In the ever-expanding world of machine learning, there have been positive breakthroughs in reinforcement learning, a computer-based method focused on rewarding desired behaviors and punishing undesired ones.
However, challenges remain when it comes to applying reinforcement learning to important real-world scenarios in which catastrophic failure is unacceptable.
In order to address those issues, Marek Petrik, an assistant professor of computer science, was awarded a prestigious Faculty Early Career Development Program, or CAREER, award from the National Science Foundation. Petrik will utilize the five-year, $575,866 award to conduct theoretical and algorithmic research with his UNH students and collaborators from academic institutions and industrial research labs.
“I am very excited that I will be able to work on this project because I am passionate about this research,” says Petrik, who has worked on reinforcement learning for many years. “This project takes a new, and promising in my opinion, direction.”
Reinforcement algorithms are designed to perceive and interpret their environments, take actions and learn through trial and error. Petrik says that in some domains, like board games, video games and, more recently, chip layout design, reinforcement learning has notched impressive achievements. However, it has been hard to translate them to many physical domains, like health care or agriculture. One of the main reasons is that the existing algorithms are fragile and can fail catastrophically without a warning.
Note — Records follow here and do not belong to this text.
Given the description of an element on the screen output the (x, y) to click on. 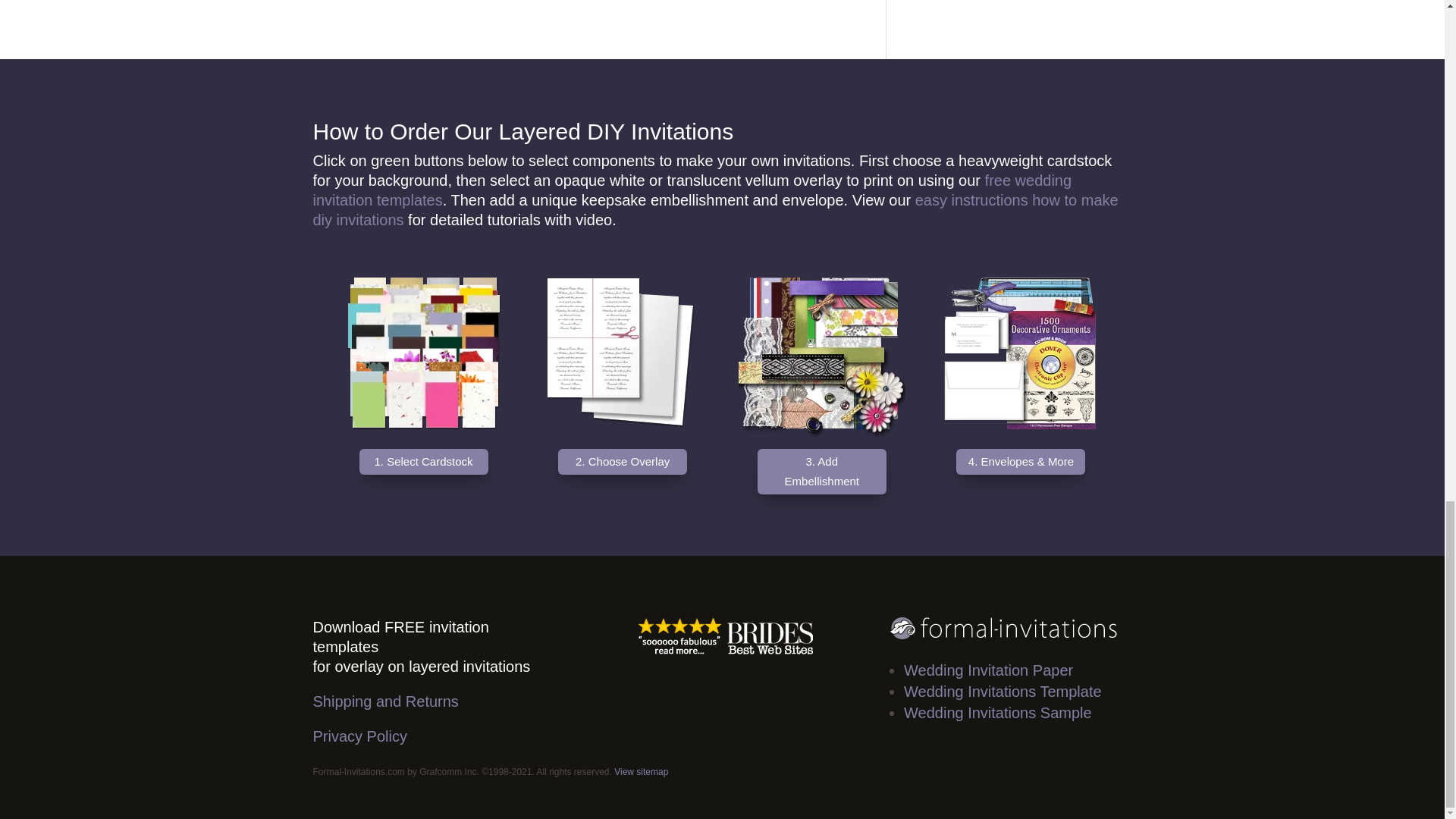
fi-logo-rev-300 (1002, 628)
reviews (721, 635)
order-embellishments (821, 354)
order-cardstock (423, 354)
order-overlay (622, 354)
order-envelopes (1020, 354)
Given the description of an element on the screen output the (x, y) to click on. 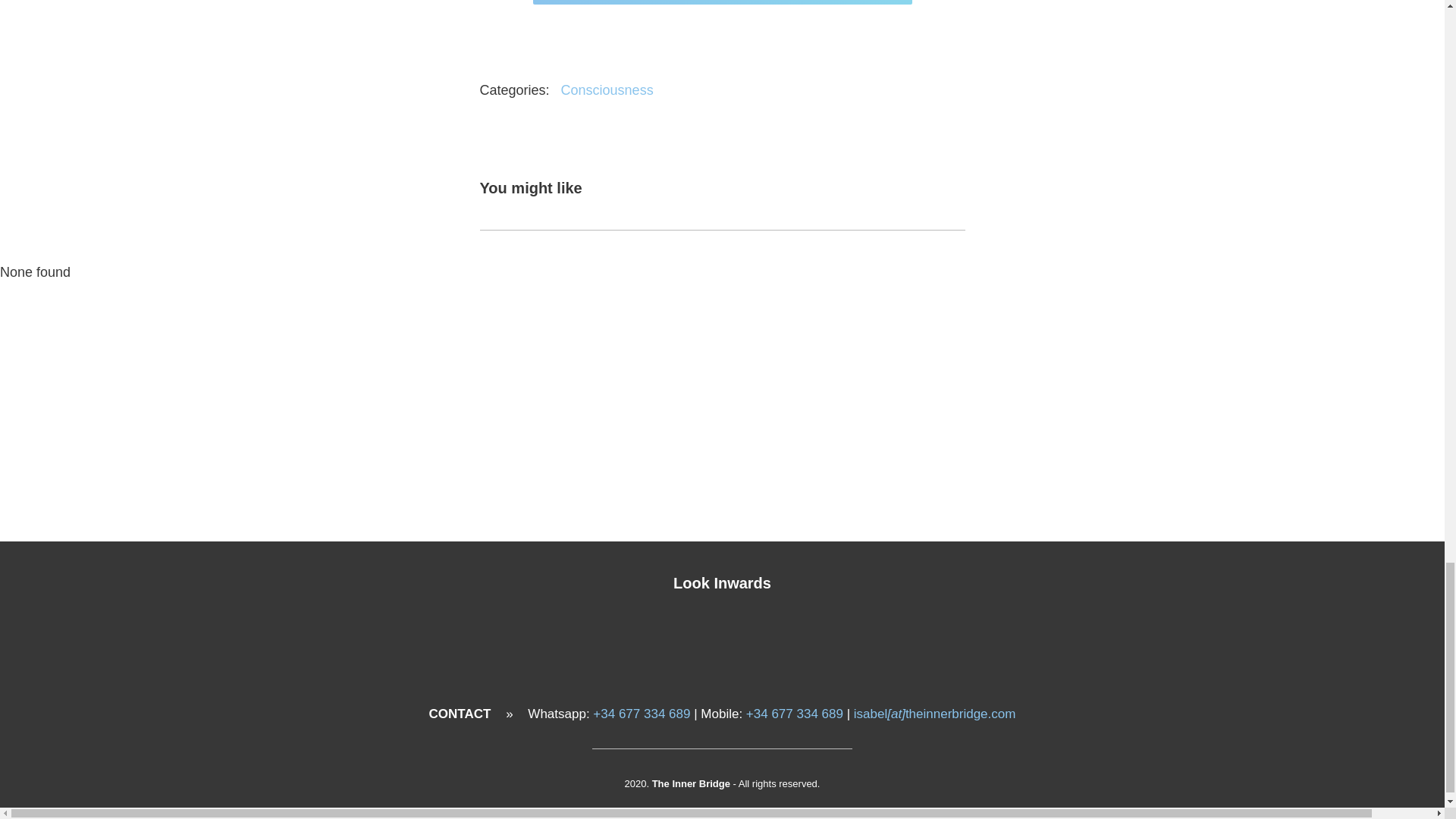
Consciousness (606, 90)
Sign up for Isabel's Newsletter (722, 474)
Book here (721, 2)
Given the description of an element on the screen output the (x, y) to click on. 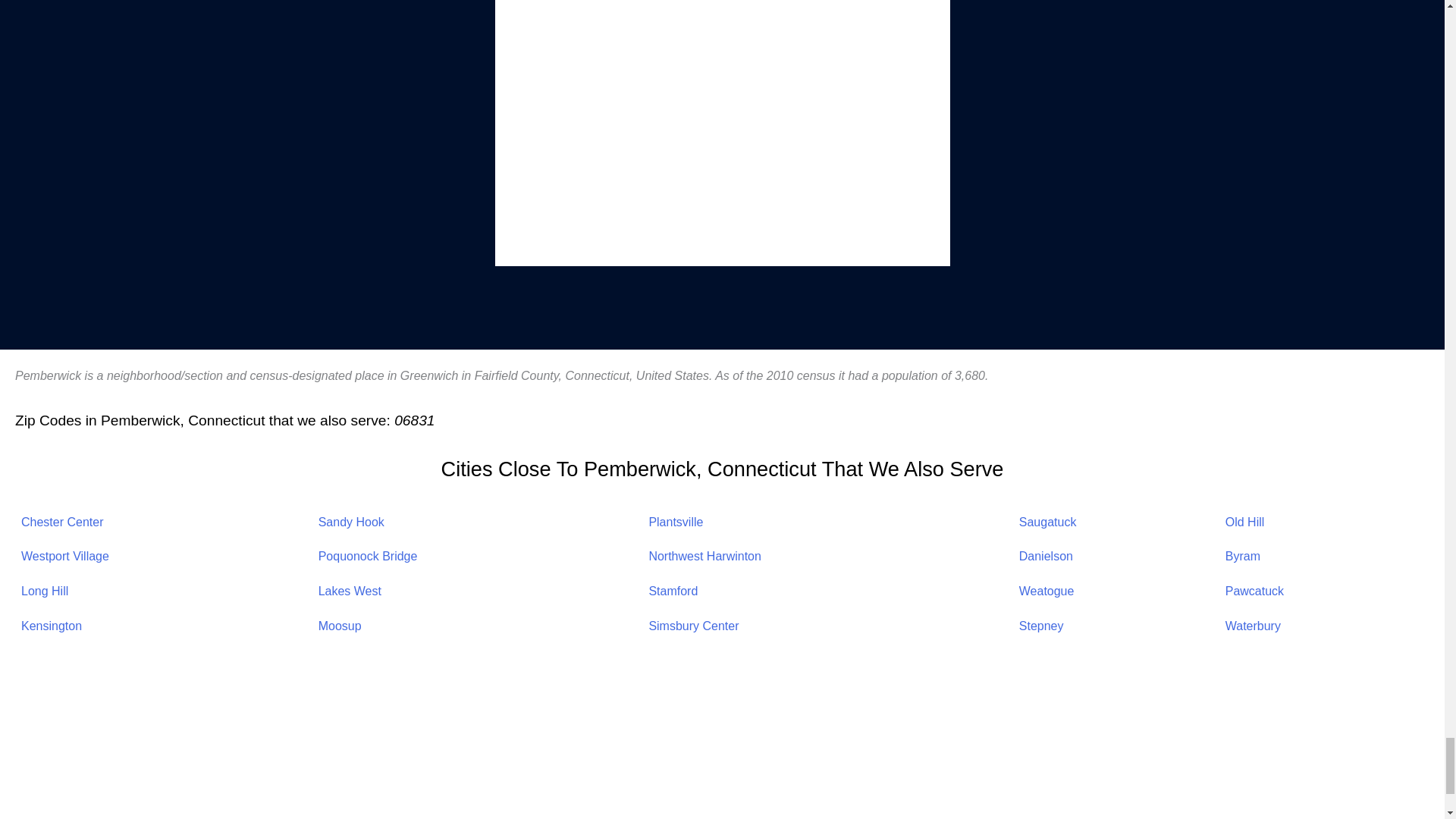
Old Hill (1245, 521)
Northwest Harwinton (704, 555)
Plantsville (675, 521)
Sandy Hook (351, 521)
Poquonock Bridge (367, 555)
Saugatuck (1048, 521)
Chester Center (62, 521)
Westport Village (65, 555)
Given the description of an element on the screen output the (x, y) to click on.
“This work will lead to algorithms that can avoid or at least detect that the learned policy, or actions, are likely to fail,” says Petrik. “This project develops new reinforcement learning algorithms that achieve reliability by carefully balancing the expected quality of recommended decisions with their risk of failure.”
Petrik says improvements in sensors, data collection and computational power have driven the desire to harness data to improve decision-making in various domains, such as precision agriculture or medicine. He expects the new, reliable algorithms will help bring data-driven decision-making to these new domains and plans to integrate the research with educational activities to provide graduate and undergraduate students with training opportunities and new study materials, including a textbook.